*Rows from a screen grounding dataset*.
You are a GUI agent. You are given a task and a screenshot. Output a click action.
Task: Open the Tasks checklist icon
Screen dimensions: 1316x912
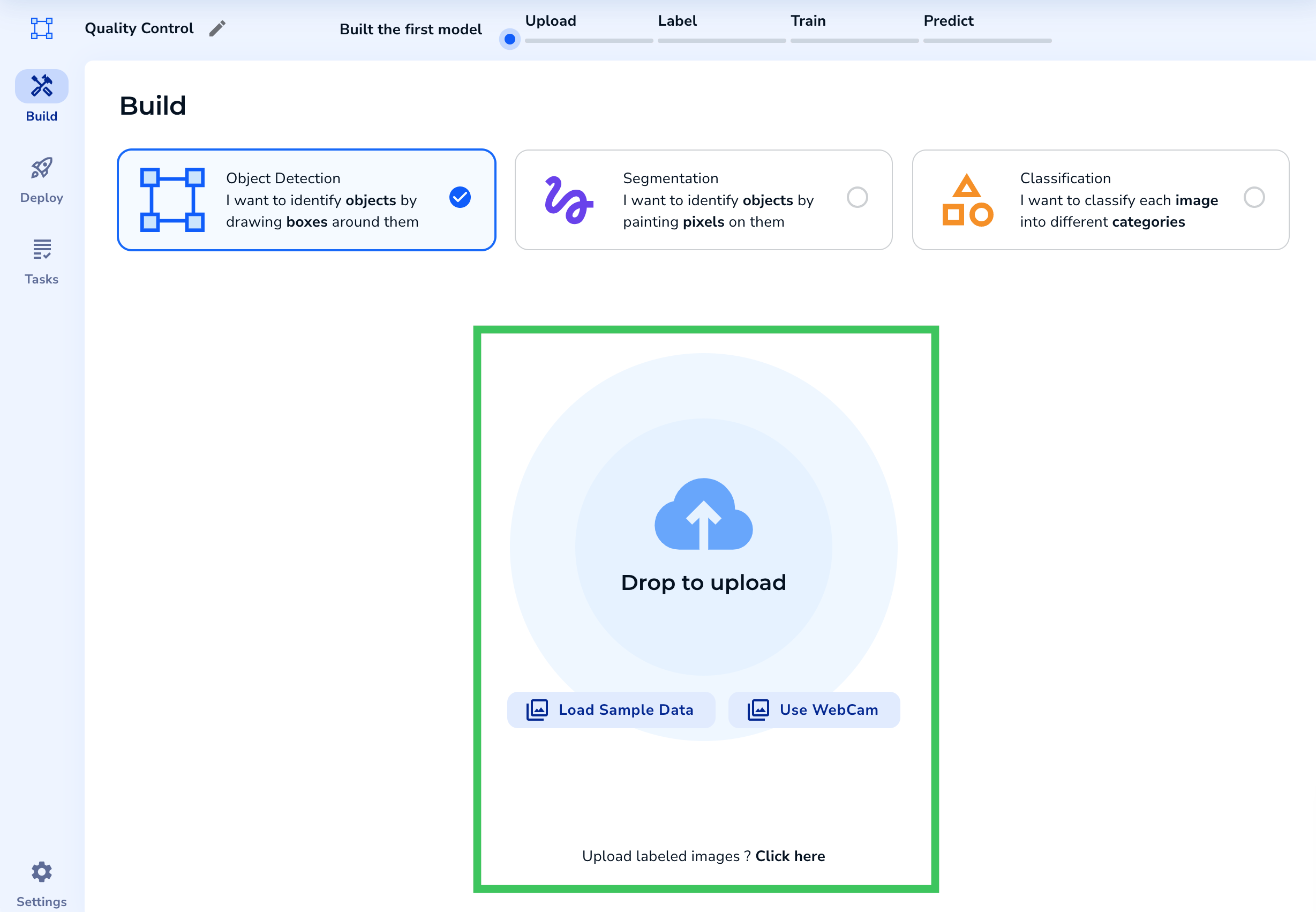[42, 250]
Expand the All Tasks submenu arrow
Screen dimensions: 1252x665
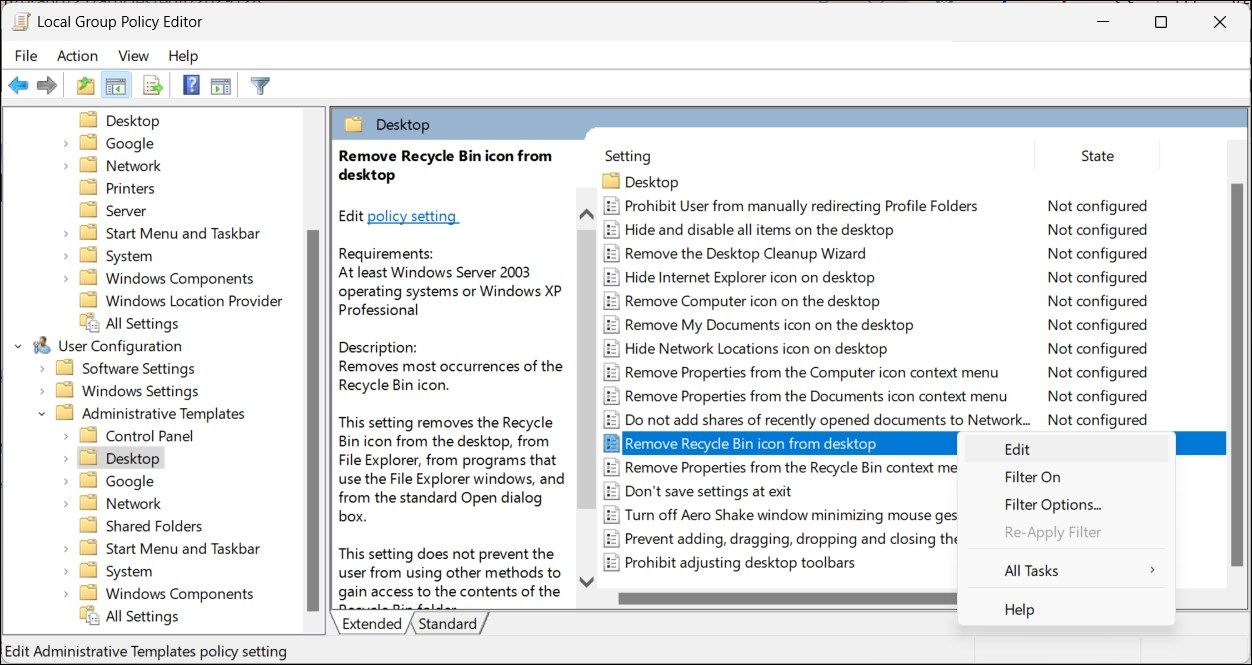(1152, 570)
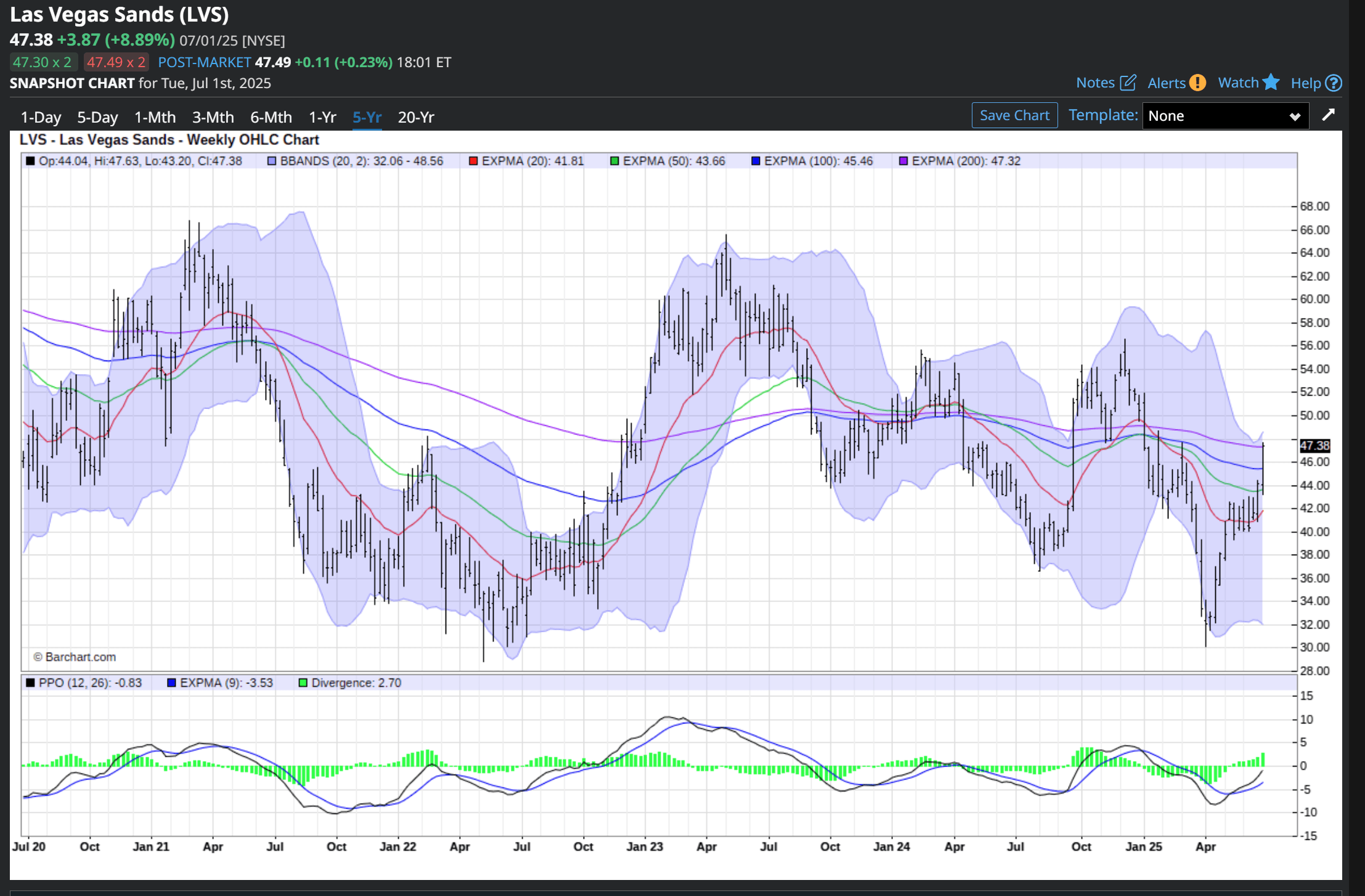Click the Notes pencil edit icon

pyautogui.click(x=1128, y=83)
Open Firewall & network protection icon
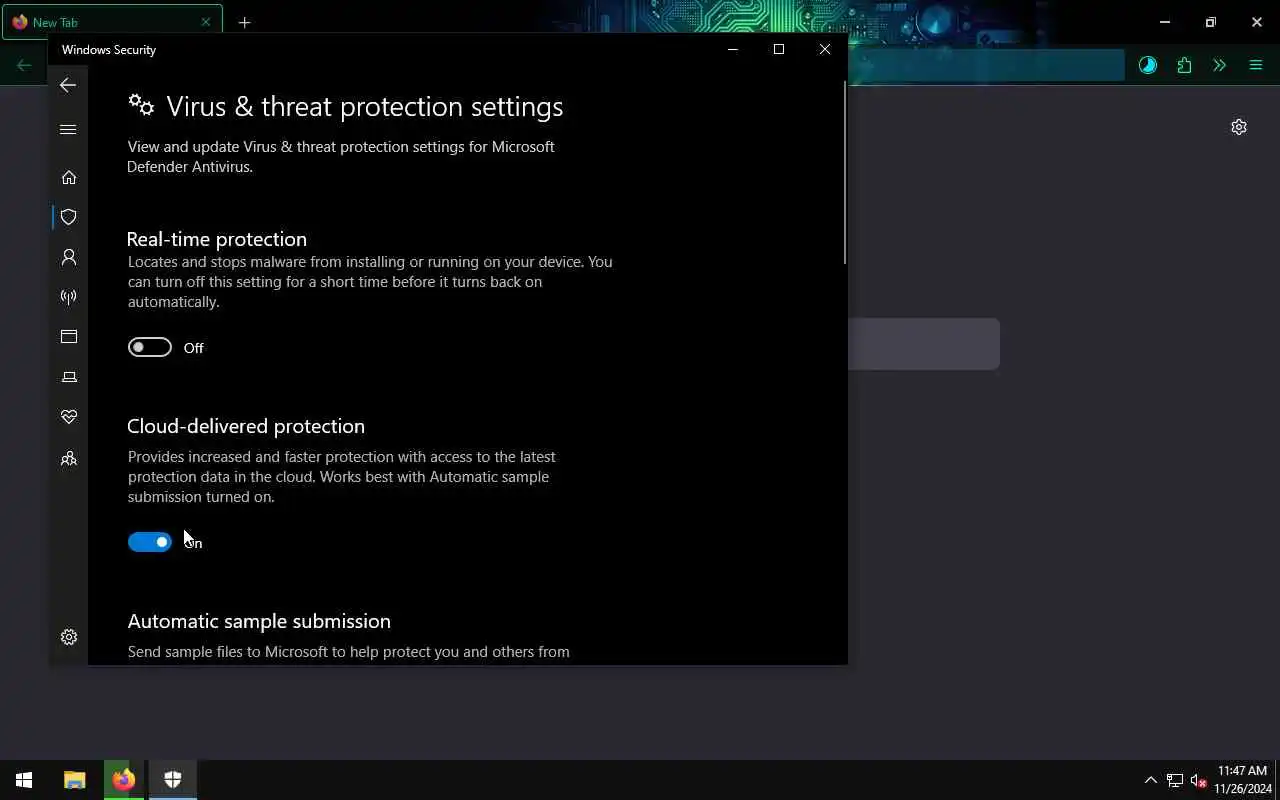The image size is (1280, 800). [x=69, y=297]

*WORK INSTRUCTIONS*. Give all the records above as a numbered list of their lines, skipping blank lines. Leave the pictures out of your answer.

*RESULT OF THIS EXERCISE*.
1. You are a GUI agent. You are given a task and a screenshot. Output a click action.
2. Task: Open the Tasks checklist icon
3. Screen dimensions: 1316x912
4. [42, 250]
5. Expand the All Tasks submenu arrow
6. Screen dimensions: 1252x665
7. (1152, 570)
8. Click the Notes pencil edit icon
9. pyautogui.click(x=1128, y=83)
10. Open Firewall & network protection icon
11. The image size is (1280, 800). [x=69, y=297]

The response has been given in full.